WormGPT 4

WormGPT 4 is a malicious large language model (LLM) marketed for cybercrime and described by Palo Alto Networks Unit 42 as an unrestricted or “dark LLM.” It is presented as a successor to the original WormGPT that emerged in 2023 and advertises itself as “your key to an AI without boundaries.” According to the reporting, WormGPT 4 began being advertised around September 27 on Telegram and underground forums including DarknetArmy, with subscription pricing of $50 per month or $220 for lifetime access with source code.

High-confidence reporting states that threat actors use WormGPT 4 to generate convincing phishing lures and ransomware code, lowering the barrier to entry for cybercriminal operations and enabling AI-assisted malware development without normal safety restrictions. Unit 42 tested the tool and found it could generate Windows ransomware in PowerShell that encrypted PDF files, dropped a ransom note with a 72-hour payment deadline, used AES-256 encryption, allowed configurable targeting such as file extension and search path with defaults covering the C:\ drive, and included an option for Tor-based data exfiltration. Researchers assessed that the generated output could potentially be used in real-world attacks, but still required human modification to evade traditional security protections.
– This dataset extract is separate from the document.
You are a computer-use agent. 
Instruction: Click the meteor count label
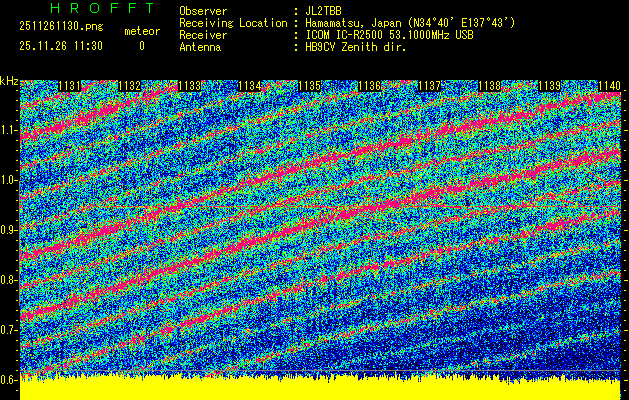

The content associates WormGPT 4 with phishing and ransomware use cases rather than a specific intrusion set, and describes it as being actively used in the threat landscape by attackers. Targeting is broad and opportunistic based on the described capabilities, with specific tested support for Windows hosts. No concrete file hashes, domains, or other traditional indicators of compromise are provided in the source content.